Are you a LASIK candidate?
Most sources claim eyeglasses were invented in thirteenth-century Italy by an unknown inventor. According to the American Academy of Ophthalmology (AAO), they were worn mainly by monks and scholars. Once the printing press was invented in the fifteenth century and printed material became widely available, the popularity of eyeglasses soared. Hard contact lenses came along in the 1930s, and soft contacts in the 1960s.
Modern surgery for vision correction started in the 1970s with radial keratotomy, and in the late 1990s, laser-assisted in situ keratomileusis (LASIK) became approved.
LASIK can be used to treat nearsightedness, farsightedness, and astigmatism. In this procedure, a laser is used to reshape the cornea (the outermost layer of the eye). This reshaping improves the way the eye focuses light rays onto the retina.
Can seniors have LASIK?
“There is no upper age limit for LASIK,” according to Robert K. Maloney, M.D., M.A., director of the Maloney Vision Institute in Los Angeles, Calif. “I performed LASIK on my mother and she is in her 70s.”
According to the authors of a University of Illinois at Chicago study, there is an increased demand for LASIK in the senior population. These same researchers set out to examine the effectiveness of laser eye surgery in patients who were up to 69 years old. They found that LASIK was in fact safe and effective for nearsighted and farsighted study participants.
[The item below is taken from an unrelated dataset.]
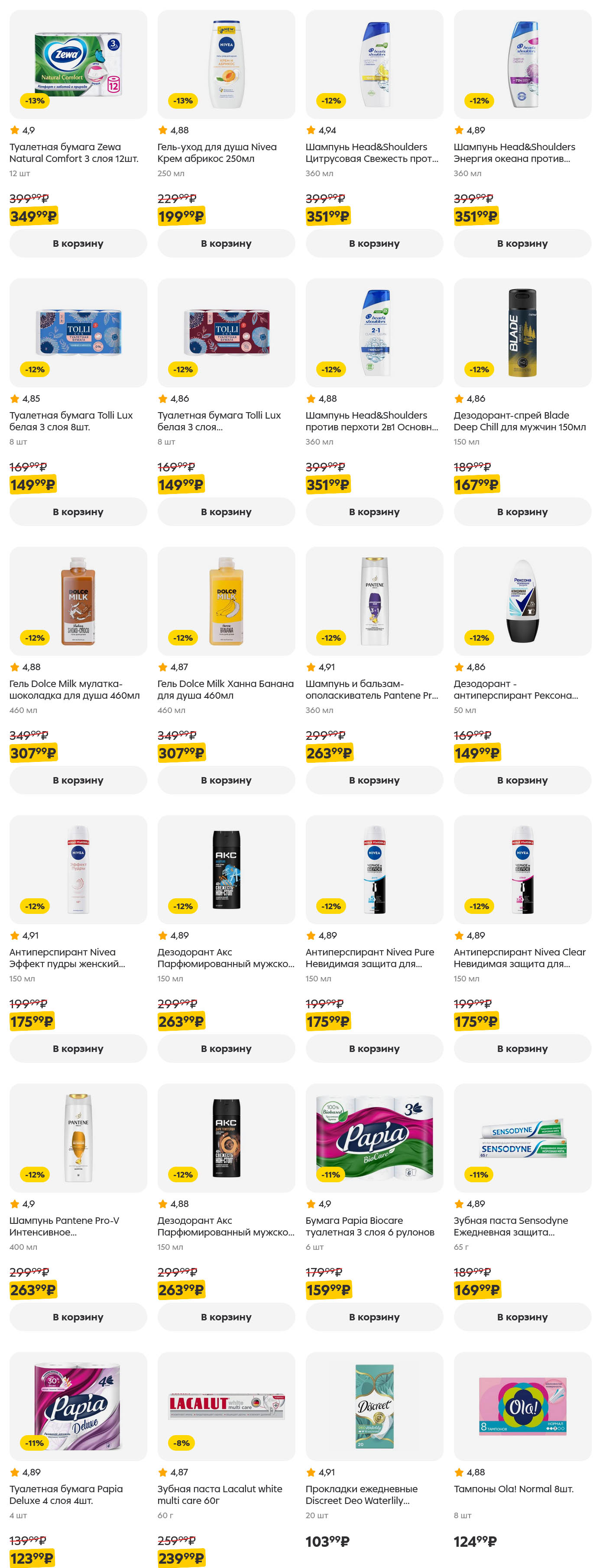Click В корзину for Nivea Крем абрикос gel
Screen dimensions: 606x1568
(226, 243)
“If someone is contemplating laser surgery, it’s best to get as much information as possible about it,” says Dimitri Cefalu, M.D., medical director at Seabrook, an Erickson Living community in Tinton Falls, N.J. “There have certainly been improvements in the procedure, but the success rate is not as high as it is for younger adults.”
Talk to your doctors
“Older candidates for LASIK surgery need to be chosen carefully,” Cefalu says. “Medical conditions such as glaucoma, diabetes, and rheumatoid arthritis need to be well-controlled. Current research indicates that chronic conditions should be under control for at least a year before someone considers LASIK.”
“Many medical conditions are not a contraindication to LASIK,” Maloney says. “Exceptions are autoimmune diseases that cause dry eyes, as eye dryness can be very uncomfortable.”
Dry eyes have been shown to be a side effect of LASIK, which can be compounded by side effects of medication for chronic conditions. “High blood pressure medication, antihistamines, antidepressants, and gastrointestinal medications are just a few classes of drugs that have dry eyes as a side effect,” Cefalu says. “You can review your medications with your doctor if you are considering LASIK. In some instances, your doctor may be able to prescribe a different medication.”
Ultimately, your ophthalmologist will determine your suitability for LASIK.
“You need to remember that LASIK can give you good, but not perfect, vision,” Maloney says. “It is important to continue to have regular checkups for cataracts, glaucoma, and macular degeneration.”
The next wave
LASIK is no longer the new kid in town. “There have been tremendous advances in lens implants in recent years,” Maloney says. “In this procedure, we take out the natural lens and put in a new, advanced lens that provides better vision.”